» **Extract provided**
_ _ _ _
Markets have steadied after easing geopolitical tensions and lower crude prices. Has investor sentiment changed?
The index has held its level and currently only portends that there will be no further damage from hereon. The supply shocks have moderated but not have been fully resolved and hence there will be some moderation in margins, which the market is cognisant of. Hence, there is no runaway rally. Beyond the West Asia crisis, India has not given alternatives to the AI trade and there is no clear visibility on earnings. Flows will return once the trend is visible and markets will resume their uptrend thereon.
Foreign investors have started returning to Indian equities after months of selling. Could this become a sustained trend?
Earnings growth has been India's Achilles heel for some time. That feeds into the overvaluation, given the domestic liquidity glut in mutual funds. There are early signs of a good recovery in Q4 FY26, but Q1 FY27 will again have to factor in the disruption. So, the trend is yet to get established. We are sanguine on mid-teens earnings growth over the next two years. Two catalysts do exist for foreign institutional investors. India's weight in the MSCI index is at its lowest, at around 10 per cent, and the rupee has bottomed out. We are also expecting a moderation in the AI trade, and all this portends well for India.
_ _ _ _
» **Data listing**

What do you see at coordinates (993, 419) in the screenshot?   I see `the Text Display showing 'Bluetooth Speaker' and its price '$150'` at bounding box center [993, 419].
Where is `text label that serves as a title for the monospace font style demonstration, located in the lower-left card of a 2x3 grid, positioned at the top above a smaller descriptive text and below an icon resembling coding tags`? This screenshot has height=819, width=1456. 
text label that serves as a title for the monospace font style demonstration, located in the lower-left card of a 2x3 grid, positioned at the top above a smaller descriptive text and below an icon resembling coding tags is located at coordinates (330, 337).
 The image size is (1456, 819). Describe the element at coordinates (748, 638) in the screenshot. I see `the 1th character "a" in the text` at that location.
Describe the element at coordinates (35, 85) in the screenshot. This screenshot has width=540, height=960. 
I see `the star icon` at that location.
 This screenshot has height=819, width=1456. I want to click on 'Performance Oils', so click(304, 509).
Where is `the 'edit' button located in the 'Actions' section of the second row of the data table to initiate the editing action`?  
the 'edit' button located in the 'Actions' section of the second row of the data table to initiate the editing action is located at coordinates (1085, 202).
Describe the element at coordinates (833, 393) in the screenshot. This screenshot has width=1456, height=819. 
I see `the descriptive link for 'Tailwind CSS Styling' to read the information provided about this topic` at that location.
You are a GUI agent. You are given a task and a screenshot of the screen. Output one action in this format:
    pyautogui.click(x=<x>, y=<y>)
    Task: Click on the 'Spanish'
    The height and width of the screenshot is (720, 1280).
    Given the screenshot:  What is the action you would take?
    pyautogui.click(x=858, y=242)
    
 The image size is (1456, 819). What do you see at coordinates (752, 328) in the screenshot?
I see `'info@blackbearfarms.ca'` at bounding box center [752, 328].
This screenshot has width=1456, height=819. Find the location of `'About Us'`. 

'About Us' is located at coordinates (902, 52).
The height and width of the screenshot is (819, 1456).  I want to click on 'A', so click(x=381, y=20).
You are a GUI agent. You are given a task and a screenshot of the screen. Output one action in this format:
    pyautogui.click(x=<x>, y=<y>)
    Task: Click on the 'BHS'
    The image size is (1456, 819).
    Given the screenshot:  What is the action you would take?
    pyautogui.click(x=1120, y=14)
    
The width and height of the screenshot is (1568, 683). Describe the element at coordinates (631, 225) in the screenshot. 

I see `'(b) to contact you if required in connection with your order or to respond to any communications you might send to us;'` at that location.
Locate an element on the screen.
_ _ _ _
Could you copy out the Q&A on Indian equity markets above word for word, from its first line to its last?

Markets have steadied after easing geopolitical tensions and lower crude prices. Has investor sentiment changed?
The index has held its level and currently only portends that there will be no further damage from hereon. The supply shocks have moderated but not have been fully resolved and hence there will be some moderation in margins, which the market is cognisant of. Hence, there is no runaway rally. Beyond the West Asia crisis, India has not given alternatives to the AI trade and there is no clear visibility on earnings. Flows will return once the trend is visible and markets will resume their uptrend thereon.
Foreign investors have started returning to Indian equities after months of selling. Could this become a sustained trend?
Earnings growth has been India's Achilles heel for some time. That feeds into the overvaluation, given the domestic liquidity glut in mutual funds. There are early signs of a good recovery in Q4 FY26, but Q1 FY27 will again have to factor in the disruption. So, the trend is yet to get established. We are sanguine on mid-teens earnings growth over the next two years. Two catalysts do exist for foreign institutional investors. India's weight in the MSCI index is at its lowest, at around 10 per cent, and the rupee has bottomed out. We are also expecting a moderation in the AI trade, and all this portends well for India.